Paypal offers a global payments platform in 203 markets. The company boasts 173 million active customer accounts which resulted in 4 billion payments processed in 2014. Because Paypal relies on service fees as a percentage of payments made through its platform, the more active customers it has, the more revenues the company makes. As a result, customer churn is a critical business metric for Paypal, and the company has endeavored to minimize churn through a variety of marketing and product development programs. With H2O’s powerful predictive modeling and machine learning, Paypal has been able to address churn when it happens, so the company can activate or reactivate consumers much faster and more efficiently than ever before.
For Paypal, consumer churn can have a big impact on its bottom line. Previously, the company looked at the problem in specific increments of time, noting that a customer who hadn’t used its platform in that time period must have churned. Paypal would run a report that showed the churn date for all the customers that fell into this category as the date the report was run. The report also showed which features were the last ones to be used for all customers who churned during that time period. While this information was useful, it wasn’t fully accurate, and, as such, the timeliness and effectiveness of Paypal’s marketing efforts to win-back customers was less than ideal.
In reality, a customer’s churn date needed to be closer to when they last interacted with the Paypal platform, not simply when a churn report is run. With machine learning, the data scientists at Paypal could predict if a customer will stay with the platform or if that customer will churn and when.
Additionally, because different customer segments may have different reactions to the platform features that caused them to churn, using machine learning would enable the scientists to get more specific feature importance results by customer rather than an aggregate.
Paypal needed to redefine the metrics the company associated with churn, so the executive team could run KPIs and better understand the long-term health of the business. In addition, the operational teams, including marketing and product teams, needed more accurate, actionable information to help them run campaigns to retain or reactivate customers. To get the information each internal stakeholder needed quickly, Paypal’s Senior Data Scientist, Julian Bharadwaj, and his team began developing a predictive model to show when a customer would churn, or not. During this process, the team jumped straight into using random forest and GBM with H2O, running through R.
“Integration was one of the key characteristics we were looking for,” noted Bharadwaj. “Just in the data science world, Python is a big player and R is a big player. The fact that H2O integrates with both of them almost seamlessly was one of the deciding factors in our adoption of H2O,” he continued.
As the models were developed, Bharadwaj looked at transaction and behavioral variables as well as demographic data for customers who had churned. The first two turned out to be critical indicators of churn; the latter was not very useful, so the team dropped it. Using H2O made it fast and relatively easy to do that: the models could be modified across multiple parameters and run multiple times very quickly, so Bharadwaj could ensure the validity of the output.

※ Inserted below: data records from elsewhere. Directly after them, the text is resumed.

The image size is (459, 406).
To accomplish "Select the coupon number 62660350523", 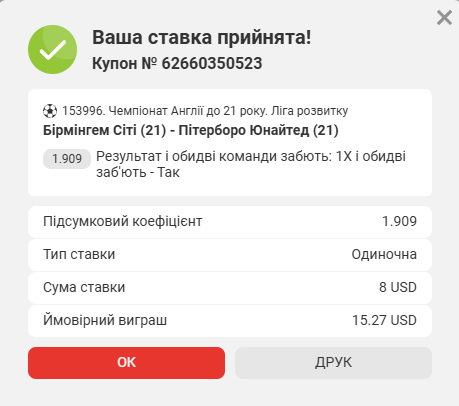I will coord(212,63).
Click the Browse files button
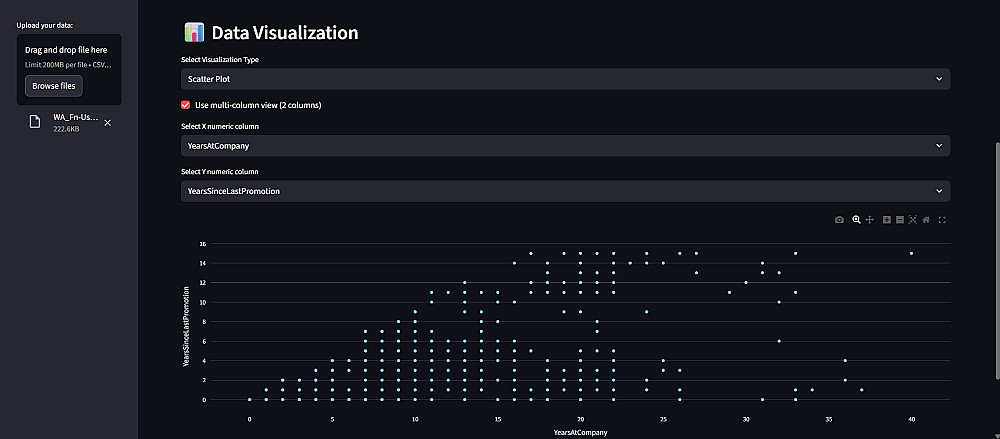 [52, 86]
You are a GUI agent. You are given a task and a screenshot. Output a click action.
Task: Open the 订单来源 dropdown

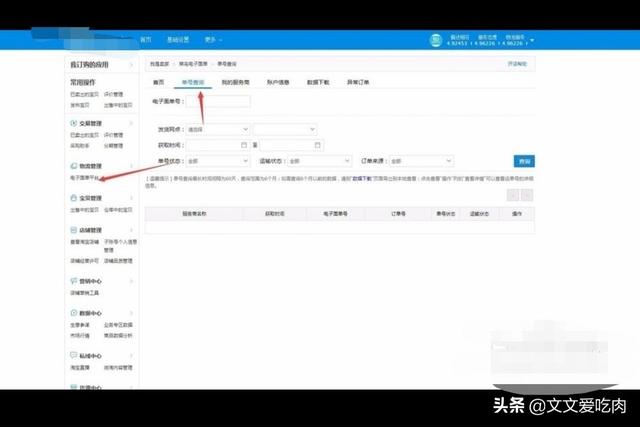420,161
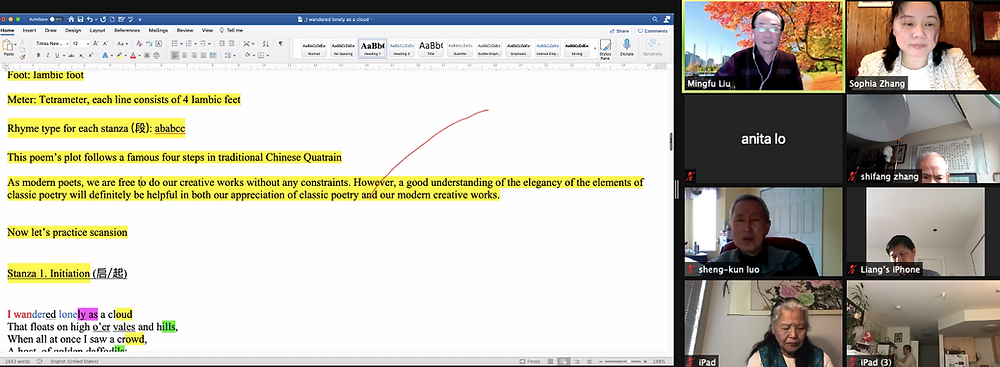Expand the font name dropdown
The width and height of the screenshot is (1000, 367).
coord(67,43)
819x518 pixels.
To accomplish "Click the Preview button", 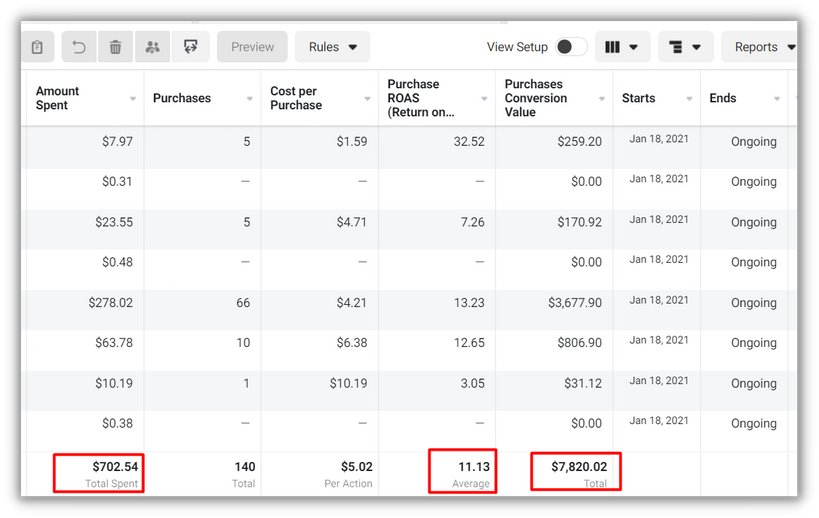I will coord(252,47).
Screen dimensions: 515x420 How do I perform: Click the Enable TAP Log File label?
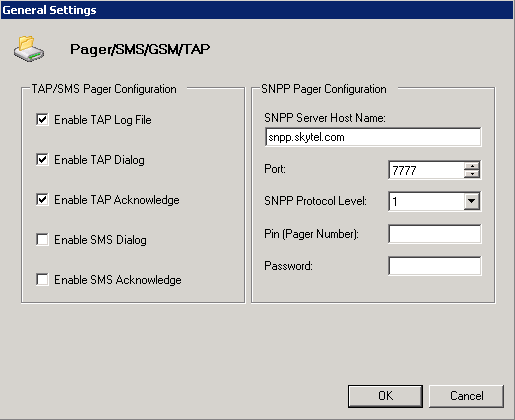(x=103, y=120)
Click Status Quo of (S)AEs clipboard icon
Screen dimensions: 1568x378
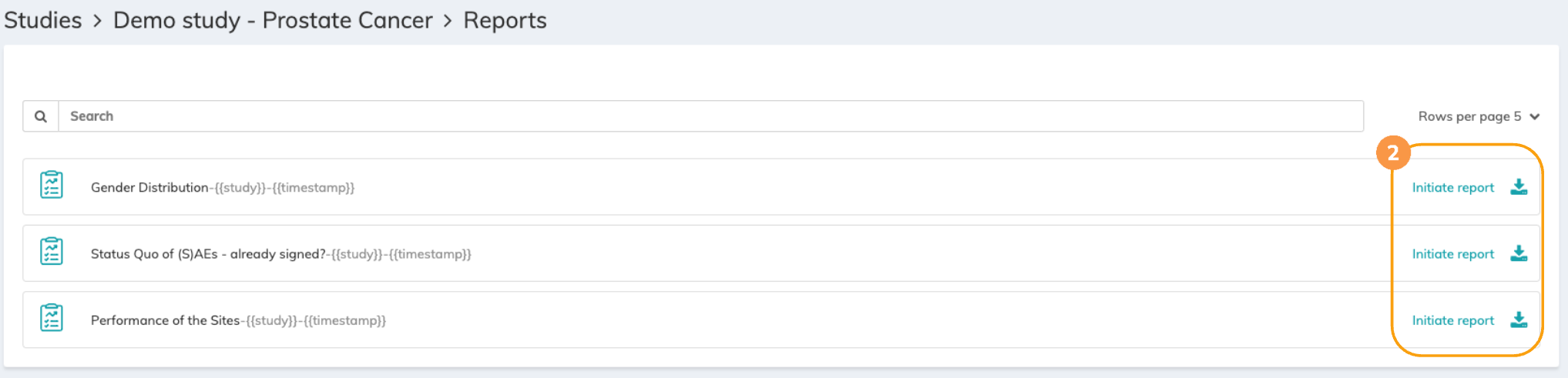click(x=52, y=252)
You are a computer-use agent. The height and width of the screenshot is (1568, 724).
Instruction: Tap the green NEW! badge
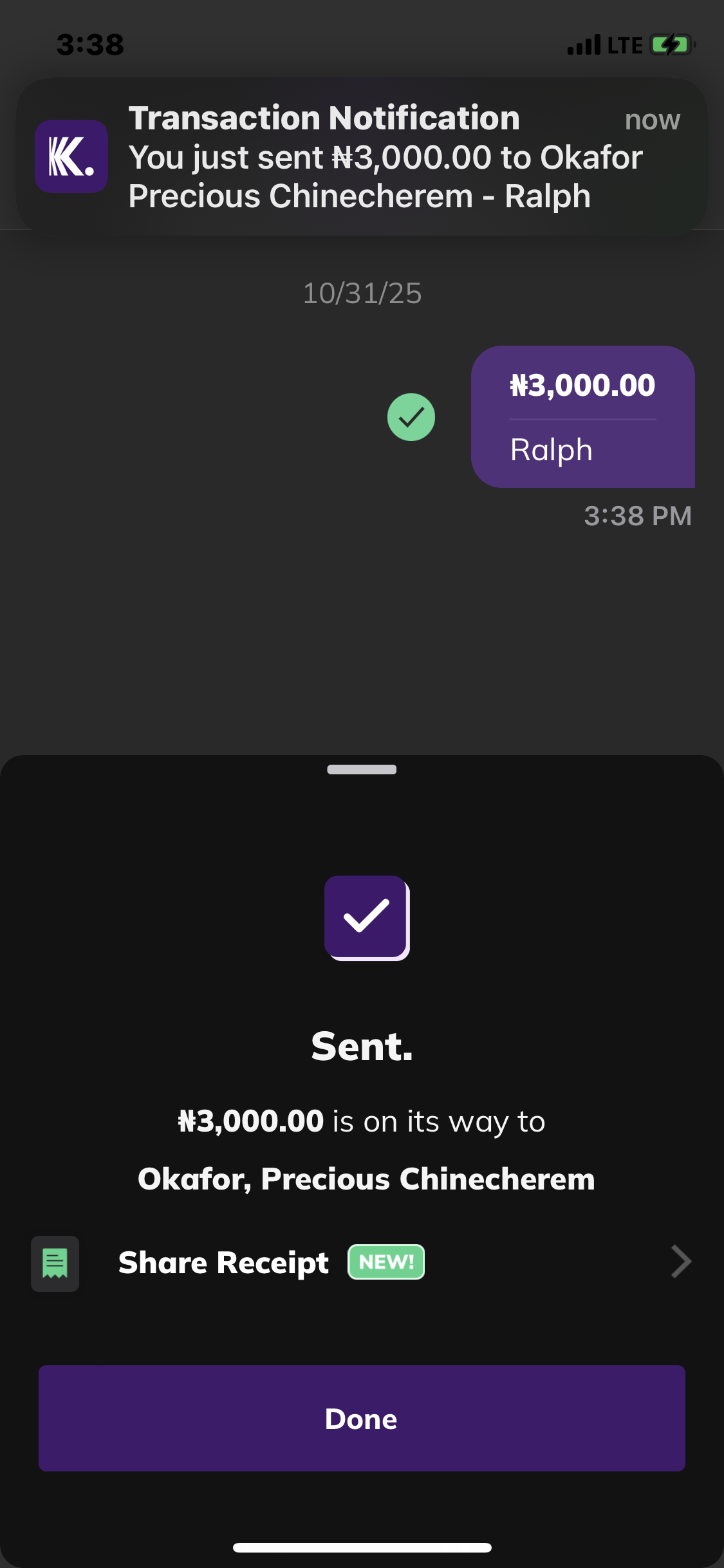coord(386,1262)
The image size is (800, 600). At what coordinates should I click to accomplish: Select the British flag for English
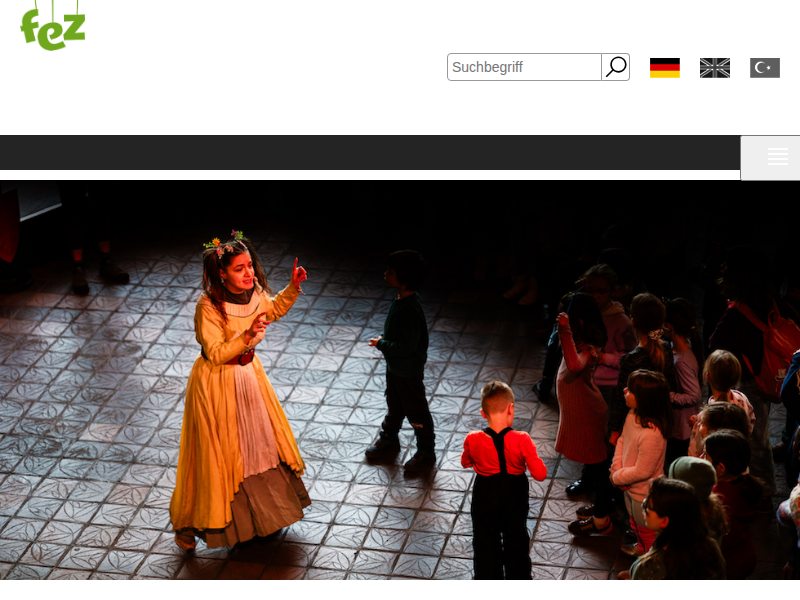[715, 68]
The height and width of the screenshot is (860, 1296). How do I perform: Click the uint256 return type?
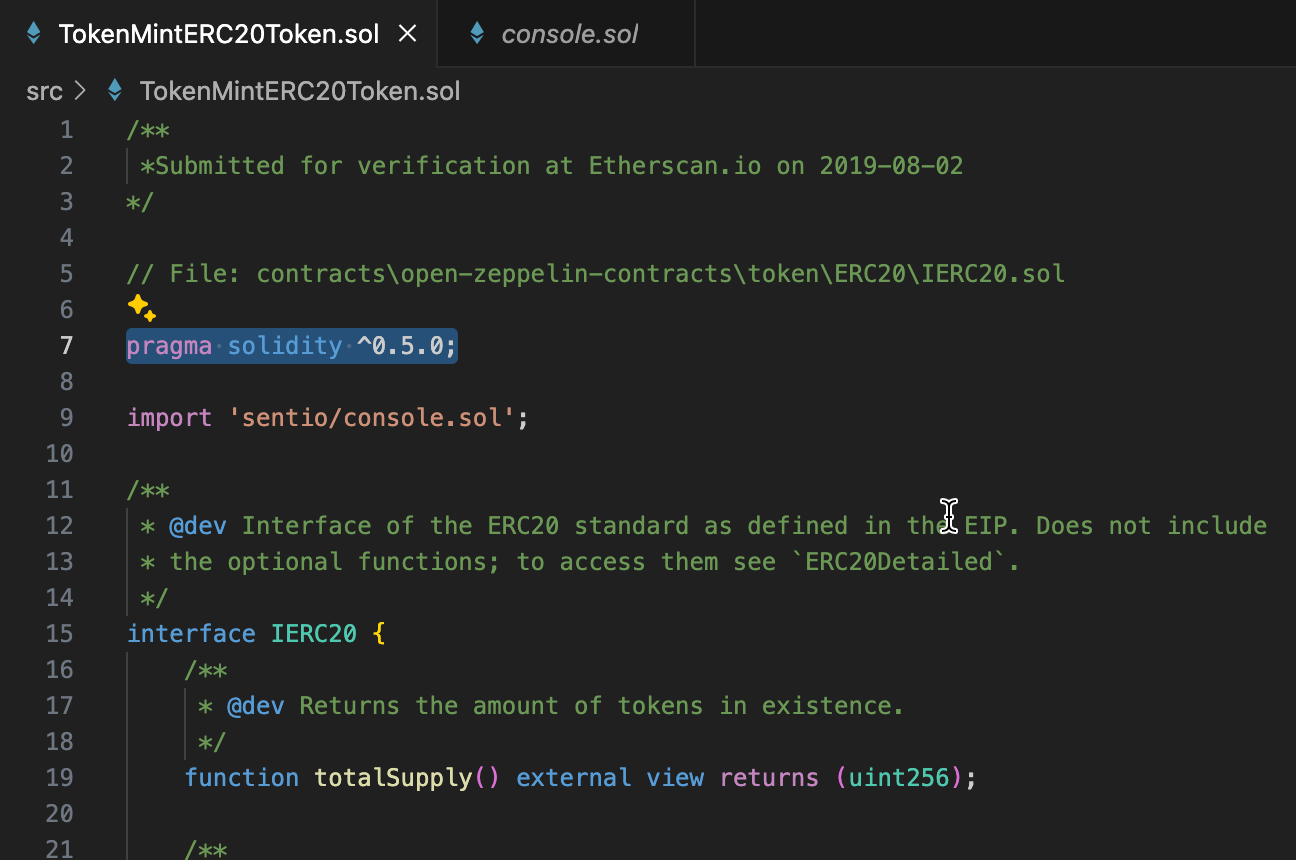[x=899, y=777]
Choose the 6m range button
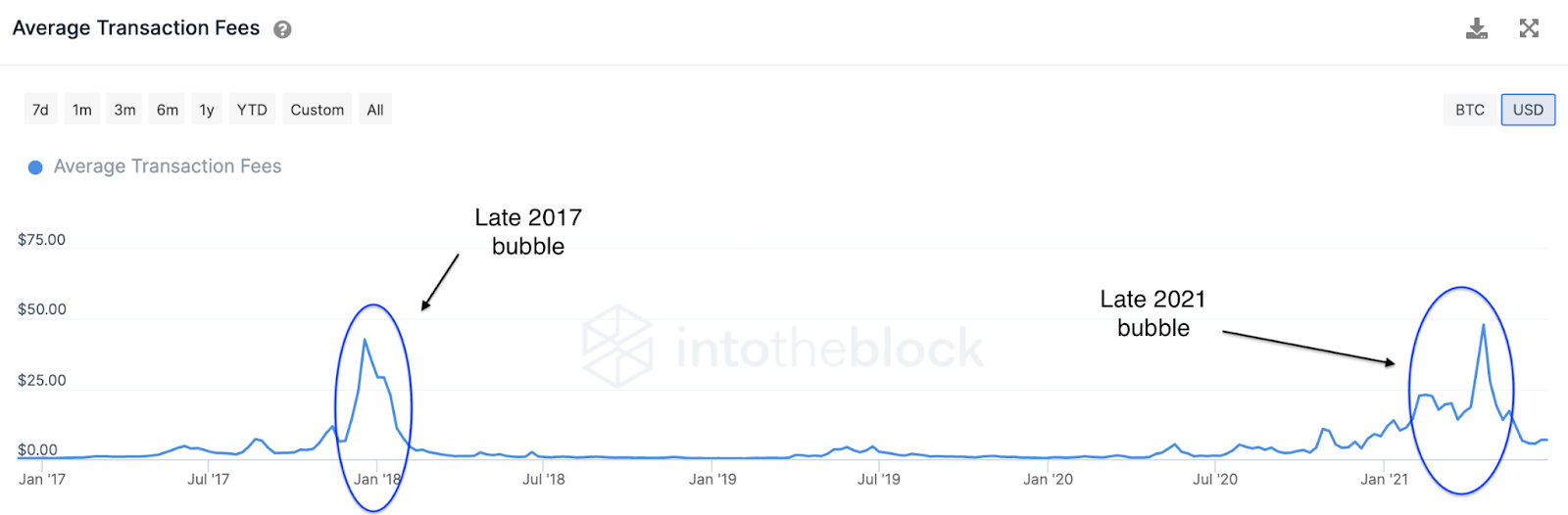Image resolution: width=1568 pixels, height=515 pixels. tap(168, 110)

“Just the way H2O multiprocesses and multithreads, the results that you get are really awesome,” Bharadwaj remarked. “Using anything other than H2O meant that we couldn’t run more than one model on a dataset and actually provide output in the time we needed. But with H2O, I can run a random forest with differently-tuned hyperparameters and several different GBMs on the entire population to get a model that wins.”
Now in production, Paypal uses H2O on Hadoop to run a predictive modeling factory – large-scale, rapid modeling – that helps Paypal run more sophisticated and effective marketing programs that reduce churn.
Immediately, Paypal began seeing great results. Initially, modeling on a laptop or a really big virtual machine took a long time when using R and ODBC on hundreds of thousands of rows of customer data. In fact, it wasn’t unusual for modeling to take around 6 hours for a subset of customers, and scoring on the entire customer base would take close to 72 hours. When Bharadwaj switched to using H2O on Hadoop, those times diminished to 10 minutes and 5 minutes respectively to train and score on Paypal’s entire customer base.
“When we started, it was a long, drawn-out process of testing,” said Bharadwaj. “We used Python, then moved over to R as a platform, and then realized that for the volume of data we had, and for the complexity of the models we were fitting, those solutions took a long time. We had to figure out ways to do it quickly, and that’s when we started exploring H2O.” Bharadwaj continued, “What took me 6-7 hours, now took me less than 30 minutes on just development hardware.”
For Paypal, getting to production quickly was key to reducing churn. Often with restrictive lead-times, the marketing teams needed quality data as quickly as possible, so they could implement campaigns as effectively as possible. Those campaigns needed to be targeted to the right customers, at the right time, with the right message, promotion, or offer. The data that Bharadwaj delivered to them certainly met those requirements: as designed, the data showed which customers would churn, when, and which features mattered most to them.
“It’s been so successful that there is now a program built around the output of these machine learning algorithms,” asserted Bharadwaj. “It’s also given us a lot of ideas on where to use machine learning, so the inventory of projects we have going into next year has grown because people have seen the impact we made on consumer churn and how successful that program has been.”
Bharadwaj concluded, “It means that what we do matters.”